_Given data_:
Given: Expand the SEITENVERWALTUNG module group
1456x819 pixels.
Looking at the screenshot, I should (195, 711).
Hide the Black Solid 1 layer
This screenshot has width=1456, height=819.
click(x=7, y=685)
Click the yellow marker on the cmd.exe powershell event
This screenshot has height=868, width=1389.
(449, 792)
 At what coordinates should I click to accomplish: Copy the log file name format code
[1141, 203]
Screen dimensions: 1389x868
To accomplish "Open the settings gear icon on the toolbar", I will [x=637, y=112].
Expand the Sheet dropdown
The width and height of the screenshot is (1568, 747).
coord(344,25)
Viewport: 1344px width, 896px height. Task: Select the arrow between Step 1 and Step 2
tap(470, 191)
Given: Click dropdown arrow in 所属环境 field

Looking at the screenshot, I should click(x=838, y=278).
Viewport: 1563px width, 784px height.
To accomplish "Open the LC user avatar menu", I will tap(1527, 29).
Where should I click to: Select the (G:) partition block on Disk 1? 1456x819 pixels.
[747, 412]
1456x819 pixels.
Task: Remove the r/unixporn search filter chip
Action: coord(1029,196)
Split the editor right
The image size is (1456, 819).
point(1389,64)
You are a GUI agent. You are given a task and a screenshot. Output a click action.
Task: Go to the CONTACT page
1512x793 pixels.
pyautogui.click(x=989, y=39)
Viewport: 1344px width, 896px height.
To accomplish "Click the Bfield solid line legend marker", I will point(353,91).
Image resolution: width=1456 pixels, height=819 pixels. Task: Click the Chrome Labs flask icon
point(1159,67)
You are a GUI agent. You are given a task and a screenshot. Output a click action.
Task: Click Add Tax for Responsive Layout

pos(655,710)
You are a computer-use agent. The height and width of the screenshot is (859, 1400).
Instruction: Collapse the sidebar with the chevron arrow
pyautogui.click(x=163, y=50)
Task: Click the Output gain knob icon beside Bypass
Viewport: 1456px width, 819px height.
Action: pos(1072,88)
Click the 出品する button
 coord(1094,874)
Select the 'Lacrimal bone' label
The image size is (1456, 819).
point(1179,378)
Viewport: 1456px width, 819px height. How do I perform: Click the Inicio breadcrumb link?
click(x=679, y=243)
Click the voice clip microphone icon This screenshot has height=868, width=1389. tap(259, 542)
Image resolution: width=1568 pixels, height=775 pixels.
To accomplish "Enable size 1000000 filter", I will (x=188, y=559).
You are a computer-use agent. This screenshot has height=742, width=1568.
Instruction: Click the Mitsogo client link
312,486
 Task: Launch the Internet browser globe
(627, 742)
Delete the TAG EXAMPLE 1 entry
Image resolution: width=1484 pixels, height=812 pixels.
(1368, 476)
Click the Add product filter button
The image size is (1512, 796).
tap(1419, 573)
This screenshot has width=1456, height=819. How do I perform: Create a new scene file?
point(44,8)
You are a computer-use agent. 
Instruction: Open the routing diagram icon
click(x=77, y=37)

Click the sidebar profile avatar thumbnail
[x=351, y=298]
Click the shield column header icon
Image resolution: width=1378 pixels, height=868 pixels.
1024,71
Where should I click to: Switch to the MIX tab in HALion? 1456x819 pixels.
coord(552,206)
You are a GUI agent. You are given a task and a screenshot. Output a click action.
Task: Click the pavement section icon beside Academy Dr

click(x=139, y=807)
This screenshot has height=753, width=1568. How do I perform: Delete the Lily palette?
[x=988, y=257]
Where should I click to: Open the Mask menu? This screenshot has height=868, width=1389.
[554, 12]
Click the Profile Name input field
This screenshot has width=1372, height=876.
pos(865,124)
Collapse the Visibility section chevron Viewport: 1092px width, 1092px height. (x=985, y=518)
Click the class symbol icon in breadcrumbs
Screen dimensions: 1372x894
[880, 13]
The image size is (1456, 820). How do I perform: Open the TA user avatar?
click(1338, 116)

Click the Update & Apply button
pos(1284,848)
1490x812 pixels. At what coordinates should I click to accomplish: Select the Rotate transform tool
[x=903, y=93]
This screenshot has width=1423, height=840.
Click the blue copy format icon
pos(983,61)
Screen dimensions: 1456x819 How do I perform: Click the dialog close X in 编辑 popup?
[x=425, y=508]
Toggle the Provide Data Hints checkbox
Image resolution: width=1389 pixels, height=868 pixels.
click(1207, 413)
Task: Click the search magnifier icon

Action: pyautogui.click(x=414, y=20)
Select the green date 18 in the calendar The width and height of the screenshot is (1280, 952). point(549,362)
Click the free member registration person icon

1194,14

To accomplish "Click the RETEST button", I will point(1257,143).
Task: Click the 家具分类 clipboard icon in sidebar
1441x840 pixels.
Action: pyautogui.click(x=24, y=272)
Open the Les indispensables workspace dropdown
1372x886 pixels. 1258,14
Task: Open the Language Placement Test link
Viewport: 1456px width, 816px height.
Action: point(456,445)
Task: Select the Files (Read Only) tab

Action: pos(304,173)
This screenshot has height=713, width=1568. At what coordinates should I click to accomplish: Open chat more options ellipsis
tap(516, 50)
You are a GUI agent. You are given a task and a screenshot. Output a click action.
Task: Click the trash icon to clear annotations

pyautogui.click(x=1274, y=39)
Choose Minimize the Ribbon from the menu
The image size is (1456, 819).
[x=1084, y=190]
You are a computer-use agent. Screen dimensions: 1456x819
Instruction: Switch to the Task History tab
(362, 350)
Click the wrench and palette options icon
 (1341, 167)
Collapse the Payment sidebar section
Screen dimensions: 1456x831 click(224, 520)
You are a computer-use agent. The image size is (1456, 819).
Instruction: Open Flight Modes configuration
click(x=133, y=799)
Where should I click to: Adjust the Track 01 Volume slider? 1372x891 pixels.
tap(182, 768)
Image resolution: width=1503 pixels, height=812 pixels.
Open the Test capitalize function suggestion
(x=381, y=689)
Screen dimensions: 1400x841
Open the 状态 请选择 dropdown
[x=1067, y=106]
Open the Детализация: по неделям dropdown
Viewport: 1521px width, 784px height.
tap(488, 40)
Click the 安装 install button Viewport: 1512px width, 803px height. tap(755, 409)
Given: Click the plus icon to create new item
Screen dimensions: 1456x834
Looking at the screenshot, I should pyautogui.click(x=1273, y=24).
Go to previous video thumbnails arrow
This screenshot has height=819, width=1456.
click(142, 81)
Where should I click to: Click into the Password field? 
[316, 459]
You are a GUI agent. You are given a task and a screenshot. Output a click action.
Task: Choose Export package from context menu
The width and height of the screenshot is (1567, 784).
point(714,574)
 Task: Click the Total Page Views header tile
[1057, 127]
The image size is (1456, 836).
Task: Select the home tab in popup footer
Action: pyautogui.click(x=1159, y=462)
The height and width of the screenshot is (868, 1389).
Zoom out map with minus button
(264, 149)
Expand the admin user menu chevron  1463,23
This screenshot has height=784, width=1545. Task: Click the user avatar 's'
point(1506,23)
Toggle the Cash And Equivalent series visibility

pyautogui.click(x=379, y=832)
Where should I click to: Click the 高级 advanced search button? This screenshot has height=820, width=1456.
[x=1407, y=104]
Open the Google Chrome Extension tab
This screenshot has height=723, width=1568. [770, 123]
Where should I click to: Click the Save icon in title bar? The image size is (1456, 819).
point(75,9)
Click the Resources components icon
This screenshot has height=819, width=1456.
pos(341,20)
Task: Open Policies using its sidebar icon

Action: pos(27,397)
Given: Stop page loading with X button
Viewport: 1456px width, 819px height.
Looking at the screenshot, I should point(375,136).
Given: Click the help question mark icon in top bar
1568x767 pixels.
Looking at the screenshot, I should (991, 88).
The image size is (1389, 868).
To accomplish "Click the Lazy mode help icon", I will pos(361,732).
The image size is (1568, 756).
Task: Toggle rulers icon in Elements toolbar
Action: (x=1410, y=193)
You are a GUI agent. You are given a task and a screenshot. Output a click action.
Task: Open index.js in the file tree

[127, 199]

_Prompt_: Starting at the line that contains "The image size is (1389, 868).", copy each line through the last line of the listing, and copy nothing else.

_Reply to the task_:
The image size is (1389, 868).
To accomplish "Click the Lazy mode help icon", I will pos(361,732).
The image size is (1568, 756).
Task: Toggle rulers icon in Elements toolbar
Action: (x=1410, y=193)
You are a GUI agent. You are given a task and a screenshot. Output a click action.
Task: Open index.js in the file tree

[127, 199]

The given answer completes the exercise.